An artistic rendering of the Ark and the Dove

In St. Mary’s City, a ceremony will offer a blessing by Piscataway-Conoy tribal chairman Francis Gray, with other featured speakers offering remarks. Later, there will be demonstrations from hide tanning to hearth cooking, offering glimpses into the lives of both 17th century Native Americans and the colonial settlers. Visitors can enjoy free admission to their living history museum and see what life was like back in the 1600s. From there, you can travel to St. Clement’s Island for an official ceremony commemorating the Native Americans and the colonists, attend a mass, and visit the island’s museum free of charge.
Saturday, 10am-4pm
18751 Hogaboom Lane
Historic St. Mary’s City, Md.

On Saturday, Anne Arundel County Archaeology Lab will be exhibiting a large variety of artifacts from recent excavations at Historic London Town on the South River, from 19th-century African American tenant farms to 13,000-year-old Native American camps. Bring the kids and learn to sort artifacts, learn about local history, and play Indiana Jones for the afternoon.
Saturday, 10am-4pm
839 Londontown Road, Edgewater, Md. 21037

Not far away on the Rhode River, the Smithsonian Educational Research Center is hosting several events at their Edgewater campus. Scenic Rivers Land Trust is holding a series of guided hikes of the protected Contee Farm area of the campus, allowing visitors to learn about the origins of farming and commerce on the Chesapeake as well as the importance of land conservation.
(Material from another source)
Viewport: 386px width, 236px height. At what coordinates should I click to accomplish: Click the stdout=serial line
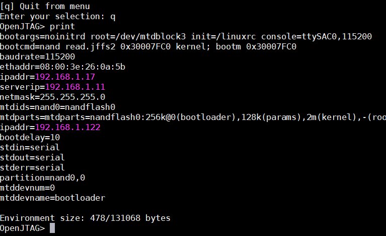(x=32, y=157)
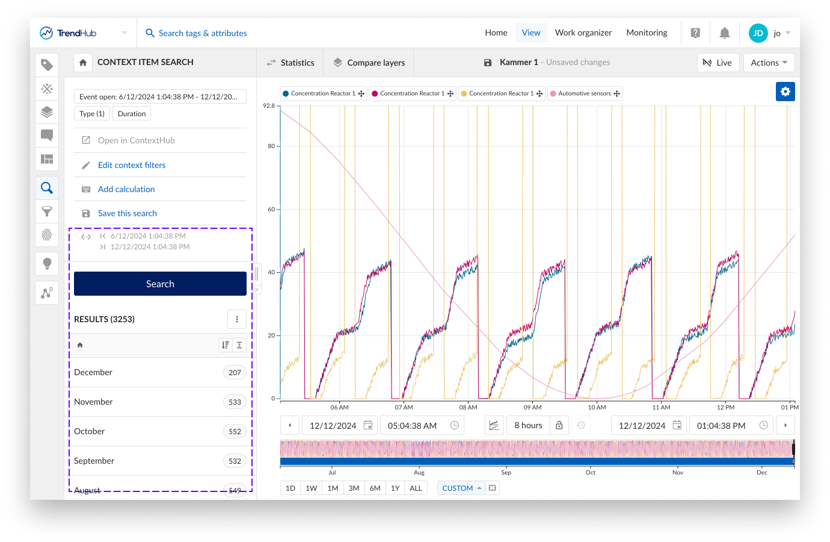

One of few remaining examples of a colonial farm in Maryland, the Goshen Farm was originally founded in 1663 and operated as a working farm until the 1970s. Tucked away behind the Cape. St. Claire Elementary School, the farm seeks to educate and entertain, with events geared at spreading awareness for the historical significance of the land.
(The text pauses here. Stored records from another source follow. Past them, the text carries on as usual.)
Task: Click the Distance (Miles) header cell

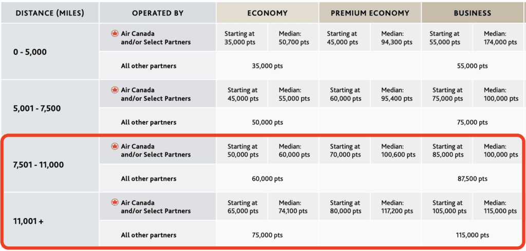Action: pos(49,13)
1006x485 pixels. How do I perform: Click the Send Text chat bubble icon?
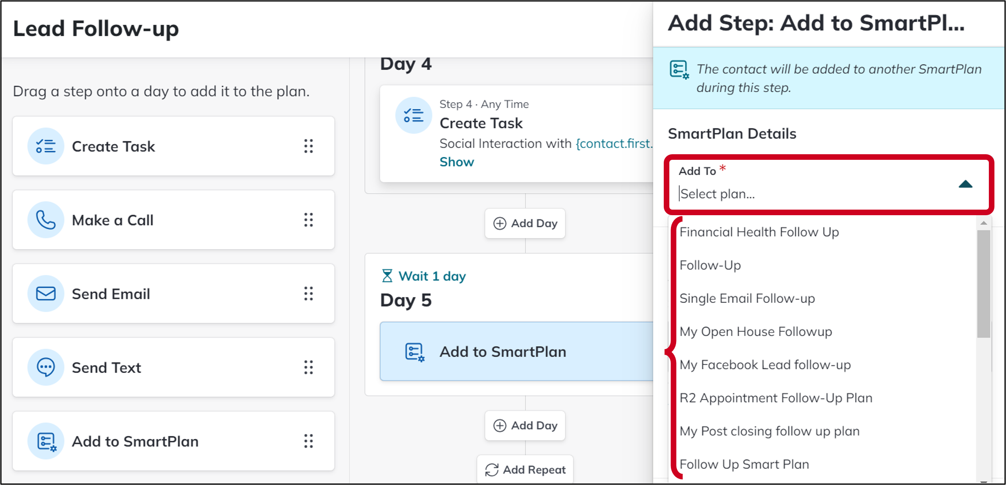coord(45,367)
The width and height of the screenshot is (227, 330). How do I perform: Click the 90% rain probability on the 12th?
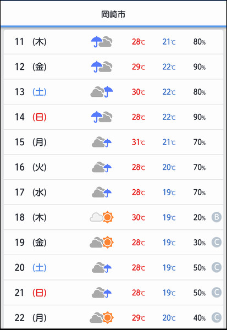[200, 67]
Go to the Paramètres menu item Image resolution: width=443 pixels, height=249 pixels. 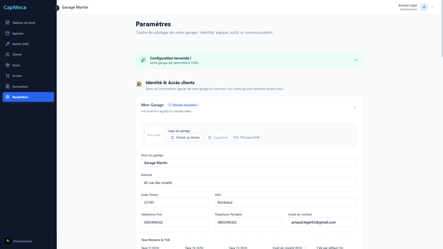click(28, 97)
The Hospital was originally built on a willow farm, and patients were used as laborers. Photo courtesy of the Friends of Crownsville Patient Cemetery.

The Crownsville Hospital Patient Cemetery was originally built as the Crownsville State Hospital for the Negro Insane, in 1910, on land that had been used to farm tobacco and willow. But the conditions of the “hospital” were often little more than a work camp, with poor conditions, forced labor, and little to no medical care. Our Legacy Tours, a group centered in the stories and experiences of the African American voices that built Maryland, will offer tours of the hospital grounds to honor those who lived and died there.
Saturday, 11am-1pm
Crownsville and Marbury Rd,
Crownsville, Md

In 1790, following the Revolutionary War, Stephen Hancock, Jr. purchased 127.5 acres of farmland near Pasadena for a whopping 255 pounds. This area, on Bodkin Creek off the Patapsco River, was later established as Hancock’s Resolution. It operated as a working farm, staying in the Hancock family for eight generations before passing to the Annapolis Historic Society for preservation. On Maryland Day, you can explore the farm and learn about the significance of Maryland’s farming communities in the earliest days of our nation’s growth.  
Sunday, March 24, 1-4pm
2795 Bayside Beach Road
Pasadena, MD

The actual anniversary of Maryland Day falls on a Monday, and the organizers at the St. Clements Island Museum have a special program planned in observation of the founding of the state. When the Ark and Dove landed, Father Andrew White, a Jesuit priest later referred to as the “Apostle of Maryland,” spoke the first mass on the spot. St. Clements Island Museum will begin their day with a mass at 10am on the island in remembrance of White’s message. Later, at 2pm, a meeting between members of the Piscataway Nation and the first families of Maryland will commemorate the moment colonists traded axes, hatchets, rakes, and cloth for the 30 miles of land that later became the Province of Maryland. Historical re-enactors will be on site to bring greater meaning to the celebration, and kids’ activities, food trucks, and much more will keep all family members interested and entertained.